Collected data:
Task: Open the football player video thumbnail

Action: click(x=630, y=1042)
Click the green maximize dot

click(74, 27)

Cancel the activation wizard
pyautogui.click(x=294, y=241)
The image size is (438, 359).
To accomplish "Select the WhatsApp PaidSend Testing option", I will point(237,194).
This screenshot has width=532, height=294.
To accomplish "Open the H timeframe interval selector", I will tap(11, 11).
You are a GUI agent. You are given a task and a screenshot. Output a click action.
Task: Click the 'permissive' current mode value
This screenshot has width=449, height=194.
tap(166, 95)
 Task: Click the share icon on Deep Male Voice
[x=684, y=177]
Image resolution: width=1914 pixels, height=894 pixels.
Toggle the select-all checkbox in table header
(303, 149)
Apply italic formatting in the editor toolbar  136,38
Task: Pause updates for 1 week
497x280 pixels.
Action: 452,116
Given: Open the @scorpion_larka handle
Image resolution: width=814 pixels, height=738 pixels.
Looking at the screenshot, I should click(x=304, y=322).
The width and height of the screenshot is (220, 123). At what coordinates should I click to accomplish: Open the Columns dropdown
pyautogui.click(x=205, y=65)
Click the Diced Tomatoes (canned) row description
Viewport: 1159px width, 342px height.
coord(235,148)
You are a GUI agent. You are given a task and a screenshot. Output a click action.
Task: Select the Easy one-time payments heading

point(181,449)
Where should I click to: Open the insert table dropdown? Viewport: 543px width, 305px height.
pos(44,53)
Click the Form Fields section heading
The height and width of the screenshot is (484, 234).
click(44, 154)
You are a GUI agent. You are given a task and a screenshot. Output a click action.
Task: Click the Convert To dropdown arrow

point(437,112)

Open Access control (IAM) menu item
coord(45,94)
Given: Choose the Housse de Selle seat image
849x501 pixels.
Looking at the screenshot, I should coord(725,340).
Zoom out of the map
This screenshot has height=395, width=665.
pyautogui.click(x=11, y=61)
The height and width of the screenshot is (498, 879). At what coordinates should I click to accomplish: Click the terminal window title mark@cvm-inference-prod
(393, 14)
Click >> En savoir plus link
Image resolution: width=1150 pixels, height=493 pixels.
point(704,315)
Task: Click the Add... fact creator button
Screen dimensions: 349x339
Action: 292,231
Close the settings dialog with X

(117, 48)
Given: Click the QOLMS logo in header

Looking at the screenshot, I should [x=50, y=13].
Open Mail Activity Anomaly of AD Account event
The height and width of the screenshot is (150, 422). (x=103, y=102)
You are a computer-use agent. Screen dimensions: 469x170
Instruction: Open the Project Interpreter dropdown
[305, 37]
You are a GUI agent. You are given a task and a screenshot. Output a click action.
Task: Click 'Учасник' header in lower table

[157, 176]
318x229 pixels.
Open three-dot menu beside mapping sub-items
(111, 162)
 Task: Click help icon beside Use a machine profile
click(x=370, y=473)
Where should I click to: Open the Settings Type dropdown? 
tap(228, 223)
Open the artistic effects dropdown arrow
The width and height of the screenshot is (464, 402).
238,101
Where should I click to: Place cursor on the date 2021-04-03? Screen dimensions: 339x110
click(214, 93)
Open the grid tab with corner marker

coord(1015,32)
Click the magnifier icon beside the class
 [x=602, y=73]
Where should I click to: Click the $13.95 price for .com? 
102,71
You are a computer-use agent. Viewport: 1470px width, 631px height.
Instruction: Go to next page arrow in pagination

__What you have to do__. Pull every line containing the word "will" out of the entries above.

__Solution to the exercise__.
To accomplish "Select the WhatsApp PaidSend Testing option", I will point(237,194).
To accomplish "Open the H timeframe interval selector", I will tap(11, 11).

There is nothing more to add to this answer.